In the Gist I linked earlier, the print("\(AVCaptureDevice.devices().count)") line is actually significant and the code will not work without it:

func start() {
  print("\(AVCaptureDevice.devices().count)")

  NotificationCenter.default
    .addObserver(
      forName: NSNotification.Name.AVCaptureDeviceWasConnected, object: nil, queue: nil
    ) { (notif) -> Void in
      self.iosDeviceAttached(device: notif.object! as! AVCaptureDevice)
    }
}

It’s not just the innocent debug print that it seems. The fact it calls AVCaptureDevice.devices is what allows to warm up the system and for the notification to actually be sent later on. Without it, the notification will never arrive.

I like to make it a bit more explicit with:

// We don't need the data but this appears to be required to "warm up"
// the system. If we don't make the system call to get devices first,
// we can't discover new devices with `AVCaptureDeviceWasConnected`. 🤷
let _ = AVCaptureDevice.devices()

It’s rate limited?

This one also made me pull my hair out for a while. So I start my app that sets the above hardware prop, listen to device connected notifications, and can see the iPhone available for screen recording.

Then I iterate on my code, maybe add some logging or write come code to actually start capturing the video feed, and then restart the app.

And then, not only setting kCMIOHardwarePropertyAllowScreenCaptureDevices takes a few long blocking seconds to complete, but on top of that I don’t ever get any device connected notification despite the iPhone being plugged in!

It appears to me that setting this prop is somehow rate limited.

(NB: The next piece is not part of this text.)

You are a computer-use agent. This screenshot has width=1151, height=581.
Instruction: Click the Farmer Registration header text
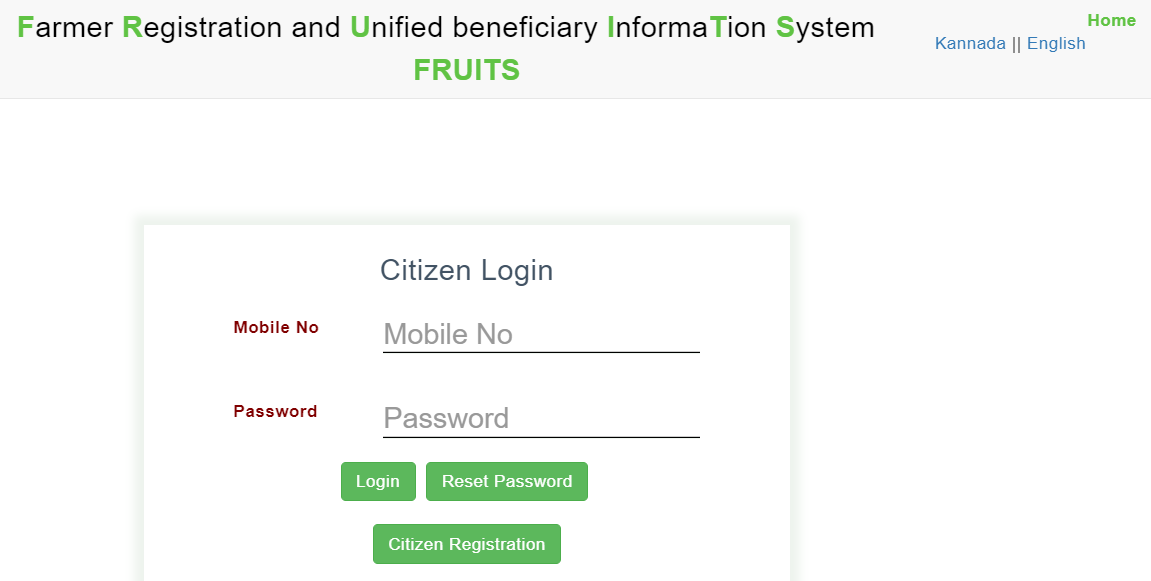click(x=447, y=27)
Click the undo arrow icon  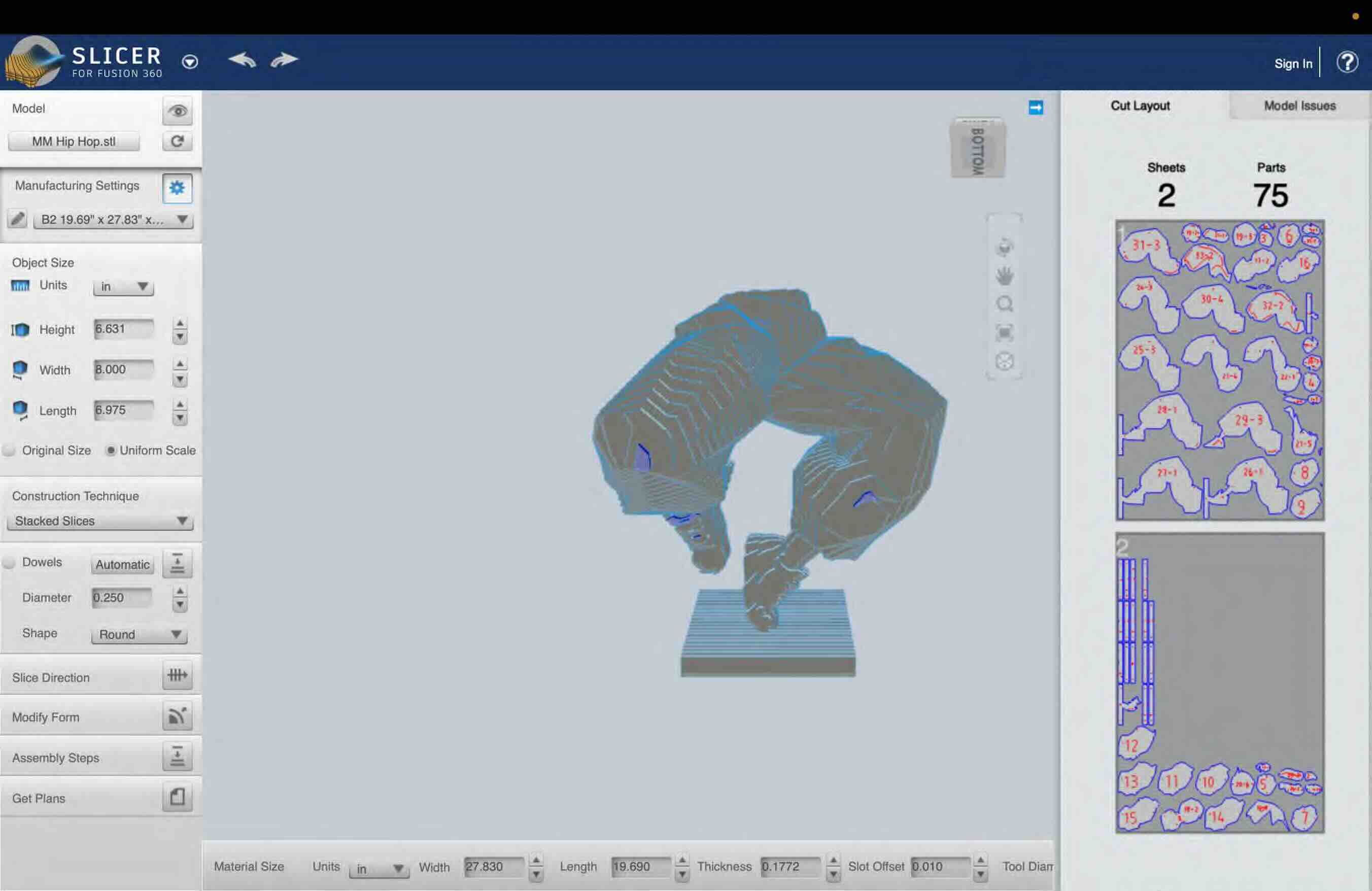point(242,60)
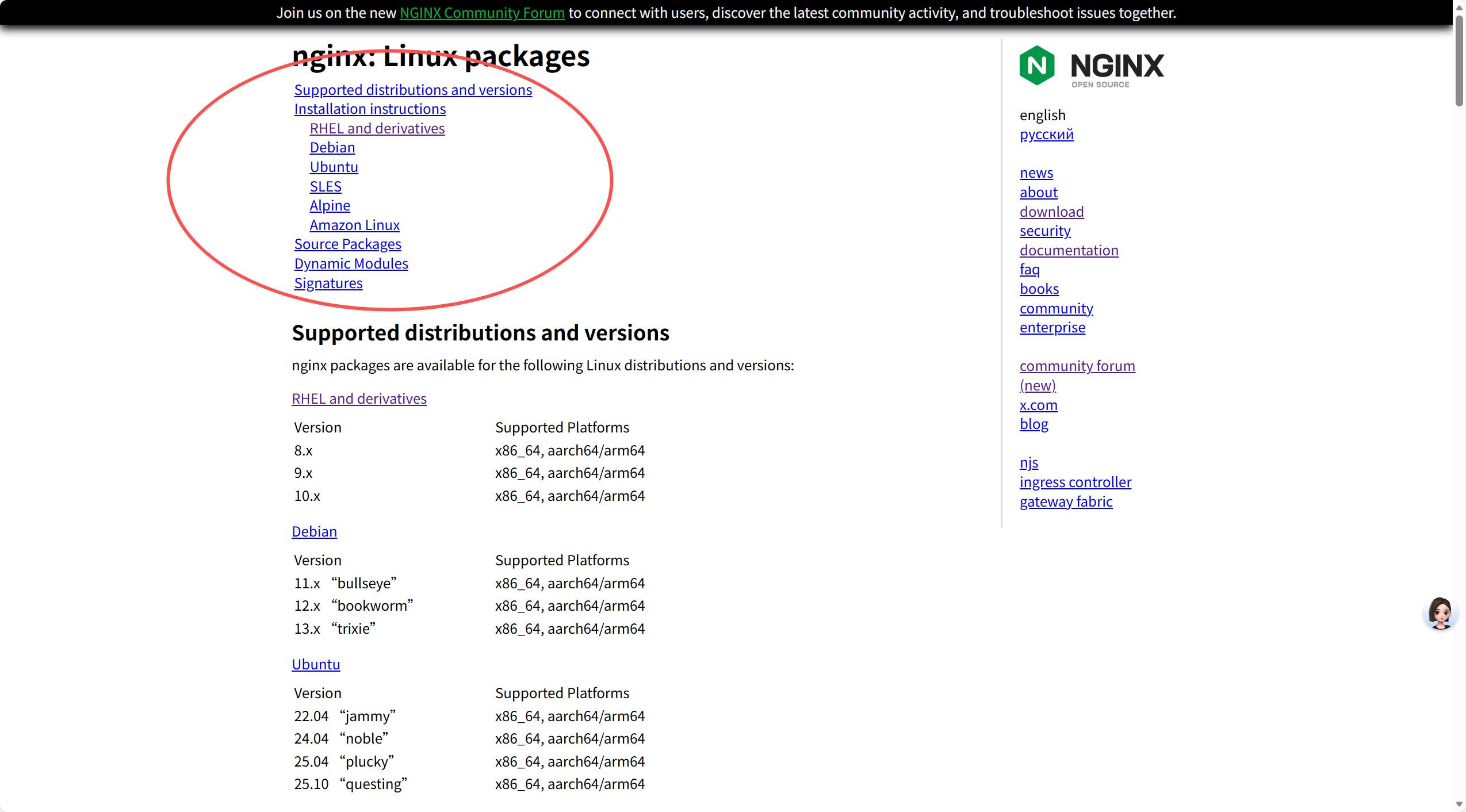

I would need to wait around a minute before launching my CLI again in order for it to behave “normally” (where setting the prop is near-instant, and I do get a notification for the plugged-in devices).

However, and that’s where it gets interesting, I noticed that if any other process on the computer also sets that same hardware property (i.e. QuickTime), and that process stays running in the background, then my CLI would reliably work every single time, even if I launch it many times in a short time span. So it’s like that “rate limit” is really an issue if my CLI is the only process on the system to set that prop.

So what did I do? I made a my-cli background command that literally only sets the kCMIOHardwarePropertyAllowScreenCaptureDevices prop, then sleeps indefinitely. Ran that in the background, then could do my-cli list-devices and so on as much as I wanted.

Wasn’t gonna cut it for me for production, but at least that was useful during development to allow me to iterate quickly.

Actual device recording

I won’t go in much details here because there’s actually no quirks on that side of things. It’s just your typical AVFoundation recording which is very well covered online already.

First we get the external devices via a DiscoverySession:

let devices = AVCaptureDevice.DiscoverySession(
  deviceTypes: [.external],
  // Muxed type seems to be a decent way to distinguish USB connected
  // mobile devices from other external devices like e.g. "OBS Virtual Camera".
  mediaType: .muxed,
  position: .unspecified
).devices

This returns a list of AVCaptureDevice. Alternatively if we have the ID of a mobile device already:

let device = AVCaptureDevice(uniqueID: "...")

Then we make an input from that device:

let deviceInput = try AVCaptureDeviceInput(device: device)

And the rest is the usual AVCaptureSession protocol.

Wrapping up

If you encountered any if the quirks above, I hope that it helped you work around them and hopefully you didn’t waste as much time on this as I did. Happy device recording!